Histology, microscopy, and stereology
To examine the role NE plays in LCn, CA1, and EC responses to CFS, age- and sex-matched Dbh+ and Dbh− mice exposed to rested or CFS conditions were transcardially perfused with 4% paraformaldehyde. Brains were postfixed overnight, cryopreserved, and then sectioned in a 1:6 series of 60 μm free-floating sections for specific immunohistological responses to sleep and genotype conditions. Details of the assessed primary antibodies for immunohistology are presented in Table 1.

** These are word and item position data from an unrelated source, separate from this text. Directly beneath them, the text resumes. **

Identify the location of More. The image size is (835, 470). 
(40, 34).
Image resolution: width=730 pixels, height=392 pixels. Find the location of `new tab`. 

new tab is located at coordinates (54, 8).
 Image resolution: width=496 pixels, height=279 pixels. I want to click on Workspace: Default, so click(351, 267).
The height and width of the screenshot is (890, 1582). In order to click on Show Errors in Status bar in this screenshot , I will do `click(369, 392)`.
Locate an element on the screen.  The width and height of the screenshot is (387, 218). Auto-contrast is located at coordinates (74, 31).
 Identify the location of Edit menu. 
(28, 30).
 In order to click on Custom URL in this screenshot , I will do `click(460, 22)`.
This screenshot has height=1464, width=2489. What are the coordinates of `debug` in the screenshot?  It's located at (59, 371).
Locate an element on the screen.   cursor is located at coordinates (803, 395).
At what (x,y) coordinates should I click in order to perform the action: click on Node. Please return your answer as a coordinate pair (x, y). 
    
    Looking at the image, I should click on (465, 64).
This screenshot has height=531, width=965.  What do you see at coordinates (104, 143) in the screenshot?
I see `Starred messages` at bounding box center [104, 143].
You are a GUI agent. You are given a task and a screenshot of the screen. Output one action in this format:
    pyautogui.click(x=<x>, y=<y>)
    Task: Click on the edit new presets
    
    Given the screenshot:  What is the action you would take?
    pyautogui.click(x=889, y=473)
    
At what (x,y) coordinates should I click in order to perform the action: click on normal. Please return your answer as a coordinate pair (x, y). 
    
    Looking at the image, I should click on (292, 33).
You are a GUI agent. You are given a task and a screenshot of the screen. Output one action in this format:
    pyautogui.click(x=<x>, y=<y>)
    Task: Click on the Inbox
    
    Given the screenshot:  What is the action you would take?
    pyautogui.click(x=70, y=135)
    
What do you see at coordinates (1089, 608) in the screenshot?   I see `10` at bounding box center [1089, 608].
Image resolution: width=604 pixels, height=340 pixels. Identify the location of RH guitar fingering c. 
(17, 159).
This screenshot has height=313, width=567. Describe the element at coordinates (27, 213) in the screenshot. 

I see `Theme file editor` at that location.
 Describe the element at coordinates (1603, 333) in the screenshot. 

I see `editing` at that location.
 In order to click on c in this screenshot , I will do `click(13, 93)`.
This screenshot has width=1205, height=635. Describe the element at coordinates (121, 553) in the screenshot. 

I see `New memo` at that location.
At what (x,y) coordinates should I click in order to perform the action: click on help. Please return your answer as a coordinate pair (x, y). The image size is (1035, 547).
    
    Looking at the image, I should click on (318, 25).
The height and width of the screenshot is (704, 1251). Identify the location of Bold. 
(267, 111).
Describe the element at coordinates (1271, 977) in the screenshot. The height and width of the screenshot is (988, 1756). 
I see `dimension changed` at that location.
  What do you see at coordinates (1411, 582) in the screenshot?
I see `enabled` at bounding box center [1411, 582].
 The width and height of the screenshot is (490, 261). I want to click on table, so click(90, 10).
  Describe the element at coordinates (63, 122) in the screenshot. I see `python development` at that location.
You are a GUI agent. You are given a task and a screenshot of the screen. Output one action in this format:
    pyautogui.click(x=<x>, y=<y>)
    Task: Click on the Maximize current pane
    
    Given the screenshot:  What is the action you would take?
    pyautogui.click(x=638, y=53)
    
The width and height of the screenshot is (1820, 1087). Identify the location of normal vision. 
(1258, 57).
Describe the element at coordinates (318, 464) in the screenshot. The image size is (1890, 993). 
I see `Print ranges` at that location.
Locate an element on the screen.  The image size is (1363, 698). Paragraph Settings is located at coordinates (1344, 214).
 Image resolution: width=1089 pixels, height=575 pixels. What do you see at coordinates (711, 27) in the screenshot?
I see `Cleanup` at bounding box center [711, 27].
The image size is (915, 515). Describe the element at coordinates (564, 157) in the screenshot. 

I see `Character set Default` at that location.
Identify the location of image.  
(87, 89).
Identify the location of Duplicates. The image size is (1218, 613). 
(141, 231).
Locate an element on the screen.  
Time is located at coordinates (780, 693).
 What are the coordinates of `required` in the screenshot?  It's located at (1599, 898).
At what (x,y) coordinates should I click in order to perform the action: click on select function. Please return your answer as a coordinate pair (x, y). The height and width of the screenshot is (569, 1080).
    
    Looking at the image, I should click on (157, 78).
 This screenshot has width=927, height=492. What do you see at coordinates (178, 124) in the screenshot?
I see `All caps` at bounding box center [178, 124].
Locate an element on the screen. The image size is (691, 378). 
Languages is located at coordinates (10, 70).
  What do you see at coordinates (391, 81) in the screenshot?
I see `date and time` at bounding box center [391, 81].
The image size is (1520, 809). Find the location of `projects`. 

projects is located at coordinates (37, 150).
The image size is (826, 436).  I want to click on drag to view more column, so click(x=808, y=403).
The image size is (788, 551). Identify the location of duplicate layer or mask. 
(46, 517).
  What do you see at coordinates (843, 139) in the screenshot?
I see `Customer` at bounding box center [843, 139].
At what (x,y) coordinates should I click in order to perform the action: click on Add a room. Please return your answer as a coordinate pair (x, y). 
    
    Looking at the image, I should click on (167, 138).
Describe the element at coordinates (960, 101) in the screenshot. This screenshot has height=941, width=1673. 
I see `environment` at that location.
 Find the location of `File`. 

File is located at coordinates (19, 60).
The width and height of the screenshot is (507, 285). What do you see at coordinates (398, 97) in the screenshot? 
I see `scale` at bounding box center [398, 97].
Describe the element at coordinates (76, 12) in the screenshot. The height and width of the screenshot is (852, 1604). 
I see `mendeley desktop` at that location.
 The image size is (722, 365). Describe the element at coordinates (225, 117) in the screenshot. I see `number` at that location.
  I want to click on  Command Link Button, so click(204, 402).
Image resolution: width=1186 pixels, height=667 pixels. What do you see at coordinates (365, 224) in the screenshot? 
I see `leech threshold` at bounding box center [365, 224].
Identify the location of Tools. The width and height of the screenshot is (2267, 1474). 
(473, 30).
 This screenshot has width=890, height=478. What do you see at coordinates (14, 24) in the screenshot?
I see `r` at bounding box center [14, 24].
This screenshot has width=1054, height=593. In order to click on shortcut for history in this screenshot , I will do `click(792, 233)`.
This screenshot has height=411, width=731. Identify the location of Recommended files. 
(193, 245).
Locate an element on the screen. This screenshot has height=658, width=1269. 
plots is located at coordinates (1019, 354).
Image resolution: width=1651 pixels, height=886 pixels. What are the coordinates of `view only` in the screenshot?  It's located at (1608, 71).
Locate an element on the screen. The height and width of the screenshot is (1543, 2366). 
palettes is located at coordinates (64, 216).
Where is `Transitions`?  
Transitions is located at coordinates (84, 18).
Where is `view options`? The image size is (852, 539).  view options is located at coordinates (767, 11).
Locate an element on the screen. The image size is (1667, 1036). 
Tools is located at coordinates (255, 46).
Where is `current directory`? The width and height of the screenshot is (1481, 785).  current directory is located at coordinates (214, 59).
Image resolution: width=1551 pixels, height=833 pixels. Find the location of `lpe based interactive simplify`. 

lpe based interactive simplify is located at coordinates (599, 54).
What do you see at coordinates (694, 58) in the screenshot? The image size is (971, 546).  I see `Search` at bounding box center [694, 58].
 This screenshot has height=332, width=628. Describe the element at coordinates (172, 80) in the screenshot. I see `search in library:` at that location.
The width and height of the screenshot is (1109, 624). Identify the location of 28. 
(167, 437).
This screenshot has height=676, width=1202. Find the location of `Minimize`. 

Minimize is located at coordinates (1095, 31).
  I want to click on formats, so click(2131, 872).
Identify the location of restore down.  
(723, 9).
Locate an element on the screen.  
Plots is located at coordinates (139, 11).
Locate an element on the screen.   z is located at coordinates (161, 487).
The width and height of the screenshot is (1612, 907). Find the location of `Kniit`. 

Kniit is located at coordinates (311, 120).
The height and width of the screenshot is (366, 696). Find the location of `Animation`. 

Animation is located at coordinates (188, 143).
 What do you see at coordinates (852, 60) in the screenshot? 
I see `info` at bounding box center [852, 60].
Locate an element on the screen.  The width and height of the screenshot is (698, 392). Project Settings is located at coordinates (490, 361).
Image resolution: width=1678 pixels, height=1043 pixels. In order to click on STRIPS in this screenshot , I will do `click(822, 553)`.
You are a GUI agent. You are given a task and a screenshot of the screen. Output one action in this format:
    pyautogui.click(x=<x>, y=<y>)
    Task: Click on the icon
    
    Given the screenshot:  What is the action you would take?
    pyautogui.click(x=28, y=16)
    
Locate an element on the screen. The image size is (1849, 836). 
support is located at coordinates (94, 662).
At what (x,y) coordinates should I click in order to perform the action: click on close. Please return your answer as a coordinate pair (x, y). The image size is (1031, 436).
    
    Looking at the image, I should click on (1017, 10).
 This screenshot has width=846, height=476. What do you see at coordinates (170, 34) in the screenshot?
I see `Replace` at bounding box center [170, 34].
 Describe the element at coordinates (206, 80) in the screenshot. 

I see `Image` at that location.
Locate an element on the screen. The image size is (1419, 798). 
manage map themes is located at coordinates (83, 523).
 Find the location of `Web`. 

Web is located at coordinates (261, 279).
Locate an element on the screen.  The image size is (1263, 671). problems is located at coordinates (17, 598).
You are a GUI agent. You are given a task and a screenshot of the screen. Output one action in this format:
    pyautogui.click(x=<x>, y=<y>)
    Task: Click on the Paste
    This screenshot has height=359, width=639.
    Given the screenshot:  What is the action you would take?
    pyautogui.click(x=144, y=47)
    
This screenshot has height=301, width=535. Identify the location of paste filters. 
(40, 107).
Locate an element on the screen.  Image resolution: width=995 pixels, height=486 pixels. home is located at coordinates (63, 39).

Source and concentration details of primary antibodies used in experiments
We examined how NE influences the LCn survival response to CFS by carrying out stereology on Vector blue substrate (peroxidase-based, VectorLabs) labeled tyrosine hydroxylase (TH) positive neurons in pontine–caudal midbrain brain sections with Giemsa counter-staining. Five sections each spaced 120 μm and spanning bregma AP −5.20 to −5.65 mm (to represent the full rostral caudal extent of the LC nucleus) and matched across all mice were selected for n = 5–6 mice/sleep and genotype conditions. A Leica DM4B microscope equipped with a Stereo Investigator workstation (MicroBrightField) was used following an optical fractionator strategy. Our sampling scheme used a 0.25 x, y sampling frequency with a z-depth sampling of 0.80 to allow 2 μm guard zones for irregular surfaces and surface differences in immunolabeling on both sides. Previously, we validated this strategy and confirmed >150 counts/healthy adult mouse and Gundersen coefficients of error <0.10 (J. Zhang et al., 2014). Counters were blinded to genotype and sleep conditions. Giemsa-labeled nuclei within TH-labeled somata with clear Giemsa labeling of nuclear chromatin that came into focus within the x, y, and z-counting frame were counted in each section/mouse using a 100× magnification oil objective to calculate LCn counts/mouse in the software.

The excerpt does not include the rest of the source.